Prompt:
Reproduce the lines between the line containing "Open the birth year dropdown" and the line containing "(x=520, y=467)", inclusive.

Records provided:
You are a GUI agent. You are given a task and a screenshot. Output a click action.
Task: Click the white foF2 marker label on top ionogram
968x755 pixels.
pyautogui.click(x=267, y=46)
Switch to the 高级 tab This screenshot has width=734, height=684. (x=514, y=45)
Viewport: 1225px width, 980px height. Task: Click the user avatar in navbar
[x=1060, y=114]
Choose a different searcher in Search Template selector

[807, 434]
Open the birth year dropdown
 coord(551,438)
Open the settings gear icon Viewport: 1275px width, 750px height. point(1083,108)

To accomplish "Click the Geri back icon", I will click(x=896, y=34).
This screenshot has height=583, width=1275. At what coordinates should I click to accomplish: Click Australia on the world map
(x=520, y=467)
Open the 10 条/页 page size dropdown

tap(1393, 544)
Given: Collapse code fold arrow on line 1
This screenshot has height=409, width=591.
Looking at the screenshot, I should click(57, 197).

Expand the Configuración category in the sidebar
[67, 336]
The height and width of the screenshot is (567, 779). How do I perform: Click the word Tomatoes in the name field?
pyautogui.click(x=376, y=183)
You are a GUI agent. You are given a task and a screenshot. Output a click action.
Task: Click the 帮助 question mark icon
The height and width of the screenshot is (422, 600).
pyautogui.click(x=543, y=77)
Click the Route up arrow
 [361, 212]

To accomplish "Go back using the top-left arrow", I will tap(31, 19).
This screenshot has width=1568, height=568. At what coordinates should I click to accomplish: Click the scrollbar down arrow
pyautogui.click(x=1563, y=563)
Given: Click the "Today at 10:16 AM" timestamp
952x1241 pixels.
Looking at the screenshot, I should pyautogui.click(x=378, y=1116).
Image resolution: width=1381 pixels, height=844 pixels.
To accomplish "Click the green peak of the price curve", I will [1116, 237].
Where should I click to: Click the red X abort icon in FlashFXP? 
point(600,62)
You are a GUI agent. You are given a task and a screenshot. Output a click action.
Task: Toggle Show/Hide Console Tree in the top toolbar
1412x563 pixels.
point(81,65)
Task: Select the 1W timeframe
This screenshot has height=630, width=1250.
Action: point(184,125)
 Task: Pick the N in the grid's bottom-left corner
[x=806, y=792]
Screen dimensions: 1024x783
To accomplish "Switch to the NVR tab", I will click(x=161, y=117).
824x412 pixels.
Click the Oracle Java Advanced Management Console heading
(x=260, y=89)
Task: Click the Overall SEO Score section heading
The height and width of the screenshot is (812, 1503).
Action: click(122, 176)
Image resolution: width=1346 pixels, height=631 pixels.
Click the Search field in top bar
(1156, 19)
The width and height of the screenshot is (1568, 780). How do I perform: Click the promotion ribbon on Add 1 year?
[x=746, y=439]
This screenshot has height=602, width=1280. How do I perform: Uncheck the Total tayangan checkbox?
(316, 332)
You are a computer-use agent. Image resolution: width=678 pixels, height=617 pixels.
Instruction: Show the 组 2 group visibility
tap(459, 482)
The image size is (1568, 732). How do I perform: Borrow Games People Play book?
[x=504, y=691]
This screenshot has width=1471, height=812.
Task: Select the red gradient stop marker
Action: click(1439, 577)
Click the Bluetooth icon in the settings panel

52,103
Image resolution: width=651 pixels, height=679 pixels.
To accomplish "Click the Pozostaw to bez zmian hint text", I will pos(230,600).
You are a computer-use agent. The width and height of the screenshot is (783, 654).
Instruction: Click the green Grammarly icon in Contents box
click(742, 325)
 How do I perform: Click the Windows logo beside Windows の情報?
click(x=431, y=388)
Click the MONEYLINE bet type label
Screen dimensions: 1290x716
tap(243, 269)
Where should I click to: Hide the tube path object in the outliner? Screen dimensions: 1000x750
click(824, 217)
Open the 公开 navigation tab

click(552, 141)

Written answer:
Open the birth year dropdown
 coord(551,438)
Open the settings gear icon Viewport: 1275px width, 750px height. point(1083,108)

To accomplish "Click the Geri back icon", I will click(x=896, y=34).
This screenshot has height=583, width=1275. At what coordinates should I click to accomplish: Click Australia on the world map
(x=520, y=467)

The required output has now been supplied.